Systemic lupus erythematosus (SLE) is the most common of the connective tissue disorders and can involve virtually any organ in the body. It is associated with pleuropulmonary manifestations in well over 50% of cases. Pleuritis with or without pleural effusion is the most common manifestation and can be particularly troublesome to manage but is rarely life-threatening. More serious manifestations in the lung include acute lupus pneumonitis with or without alveolar haemorrhage, chronic lupus pneumonitis and pulmonary hypertension. These all contribute significantly to overall mortality in SLE. The association between SLE and the antiphospholipid syndrome, leading to venous thrombosis and pulmonary embolism, is well recognized.

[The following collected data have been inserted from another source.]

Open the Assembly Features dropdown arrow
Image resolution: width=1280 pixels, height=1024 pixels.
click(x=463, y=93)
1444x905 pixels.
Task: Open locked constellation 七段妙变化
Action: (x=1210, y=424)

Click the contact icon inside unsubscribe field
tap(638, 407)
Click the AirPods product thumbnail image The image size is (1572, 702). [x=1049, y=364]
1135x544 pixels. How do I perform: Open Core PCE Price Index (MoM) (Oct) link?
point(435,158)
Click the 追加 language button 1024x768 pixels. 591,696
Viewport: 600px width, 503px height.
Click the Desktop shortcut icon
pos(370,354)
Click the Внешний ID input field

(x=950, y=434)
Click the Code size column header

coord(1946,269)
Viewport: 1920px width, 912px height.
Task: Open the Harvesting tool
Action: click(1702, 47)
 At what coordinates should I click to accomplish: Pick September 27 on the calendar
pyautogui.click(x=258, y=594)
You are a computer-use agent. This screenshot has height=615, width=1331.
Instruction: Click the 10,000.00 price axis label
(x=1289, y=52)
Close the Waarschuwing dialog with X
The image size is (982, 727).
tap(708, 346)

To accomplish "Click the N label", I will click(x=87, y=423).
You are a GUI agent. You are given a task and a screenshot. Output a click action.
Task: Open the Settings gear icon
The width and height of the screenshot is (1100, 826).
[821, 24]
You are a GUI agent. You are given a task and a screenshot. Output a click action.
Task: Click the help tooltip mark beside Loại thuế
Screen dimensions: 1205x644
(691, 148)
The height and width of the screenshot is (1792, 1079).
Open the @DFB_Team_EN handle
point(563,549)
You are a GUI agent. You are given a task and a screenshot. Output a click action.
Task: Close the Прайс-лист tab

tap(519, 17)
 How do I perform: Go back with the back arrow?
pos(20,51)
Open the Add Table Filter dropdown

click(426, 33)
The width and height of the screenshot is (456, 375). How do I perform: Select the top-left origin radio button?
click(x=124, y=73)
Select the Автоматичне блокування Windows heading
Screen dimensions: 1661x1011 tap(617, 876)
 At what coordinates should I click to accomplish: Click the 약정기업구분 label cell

Up to 20% of all cases of SLE present in childhood and many of these have pulmonary features at presentation or during the course of their illness. Sepsis is one of the main causes of death in SLE and pulmonary sepsis in these often immunocompromised patients contributes a significant proportion. Several drugs can produce a clinical syndrome that has many of the clinical and immunological features of SLE. Pleuritis may be seen in up to half of these cases of drug induced SLE. The development of SLE and conditions such as sarcoidosis or asbestosis in the same patient may represent a simple coincidence but there is some evidence for a closer association between these disorders.